Das so genannte „Pestemal“ erfreut sich zunehmender Beliebtheit. Das türkische Badetuch hat Fans auf der ganzen Welt. Allein Buldan exportiert mehrere Hunderttausend von ihnen pro Jahr.

Es ist ein unverzichtbarer Bestandteil der türkischen Hamam-Kultur. Das so genannte „Pestemal“, ein traditionelles weiches Badetuch, ist mittlerweile häufiger in internationalen Strand- und Bade-Kollektionen anzutreffen. Die Folge: Die Exportraten steigen.

„In den vergangenen Jahren ist die Nachfrage nach dem traditionellen Badetuch nicht nur in Europa und den USA, sondern auch in Australien, Neuseeland und Kanada gestiegen“, berichtet die türkische Zeitung Sabah. Dank ihrer schicken Designs und hochwertigen Gewebe seien Pestemals ein ideales und kompaktes Geschenk für Freunde zu Hause.

Eine große Menge dieser Badetücher wird im westlich-türkischen Provinz Denizli gefertigt. In der Kleinstadt Buldan gibt es 15 Unternehmen und rund 400 Werkstätten, die sich mit der Herstellung von Pestemals aus türkischer Baumwolle beschäftigen. „Jedes Jahr werden rund 400.000 Pestemale nur aus Buldan mit einem Umsatz von einer Million Euro exportiert“, berichtet die Zeitung. Die lokalen Produzenten hätten in den vergangenen Jahren kreative Tuch-Designs entwickelt und würden mit internationalen Marken zusammen arbeiten. Die so entstehenden Kollektionen werden umfassend vermarktet. Die Pestemals sollen sich für das Spa, für den Pool, beim Sport und sogar für Babys eignen.

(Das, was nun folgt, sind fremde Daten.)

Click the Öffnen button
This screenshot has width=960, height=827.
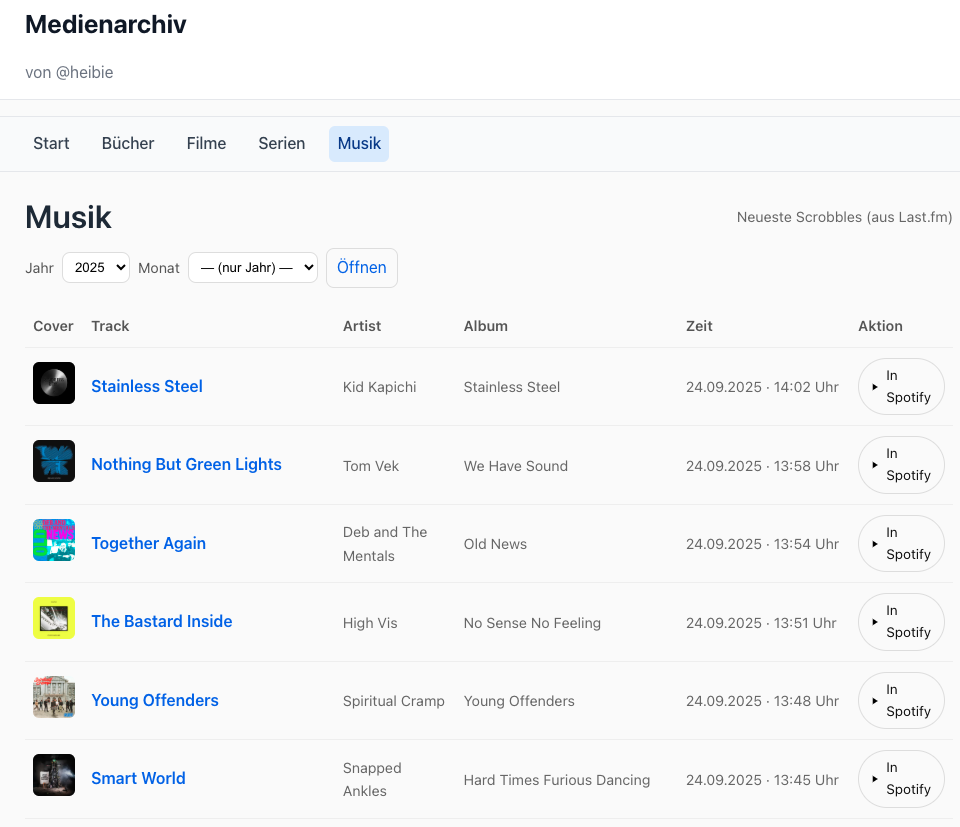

Um ein gutes Gefühl auf der Haut zu garantieren, würden die Tücher während des Webens nicht erhitzt und auch keinen chemischen Prozessen unterzogen. Die Kunden würden gesunde und organische Stoffe bevorzugen. Einige Manufakturen würden sogar Bambus verwenden. Diese seien die leichtesten ihrer Art und besonders für Outdoor-Aktivitäten geeignet.

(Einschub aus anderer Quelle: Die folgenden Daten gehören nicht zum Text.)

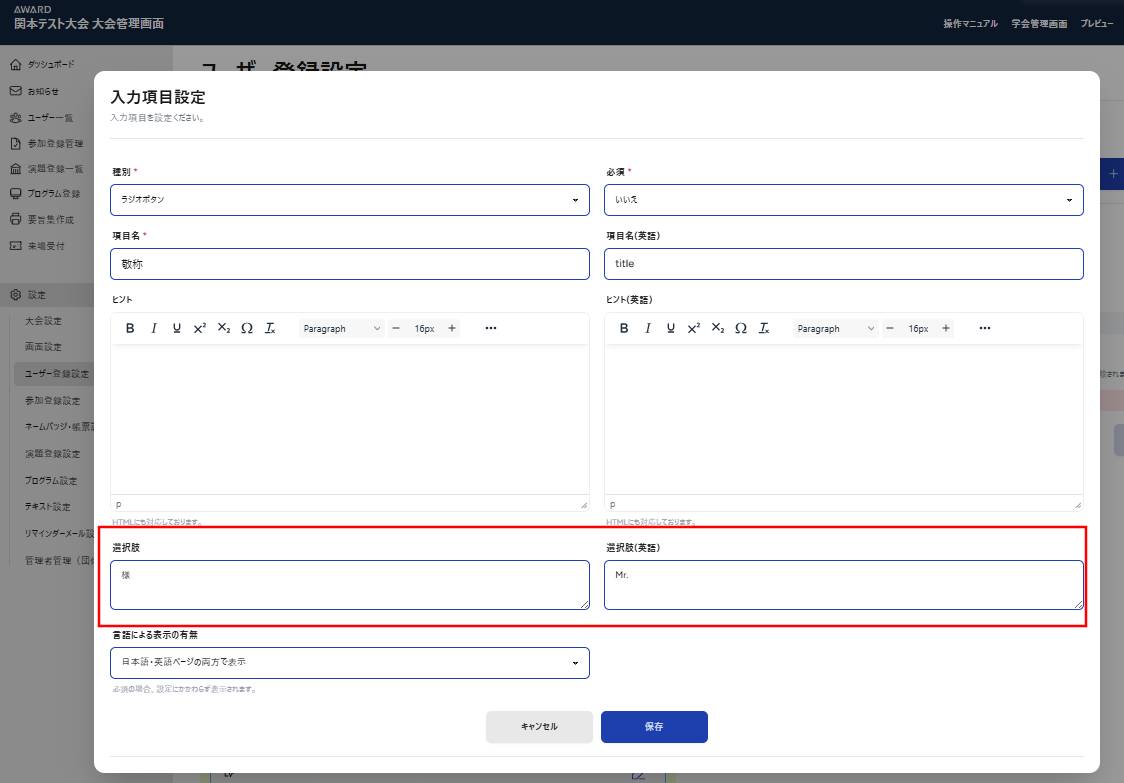Decrease font size in the English hint editor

Der Zeitung zufolge, könnten die Pestemals zu einem echten Trend werden. Die Redaktion prognostiziert jedenfalls, dass man sie in der kommenden Sommersaison auch öfter anstelle von Strandtüchern sehen werde.

Die Vorteile des Tuches, das in den türkischen Bädern seit Jahrhunderten verwendet wird, liegt demnach auf der Hand. Pestemals seien „super saugfähig, leicht, trocknen sehr schnell und sind einfach zu falten und zu tragen“. Alle diese Qualitäten hätten die Pestemals aus gutem Grund bei Reisenden sehr beliebt gemacht.

Die Stadt Buldan in Denizli hat übrigens einen ganz besonderen Platz in der Weberei-Geschichte in Anatolien. Die Brautkleider der osmanischen Kaisertöchter und die Hemden der Sultane wie Osman II sollen in Buldan gewebt worden sein.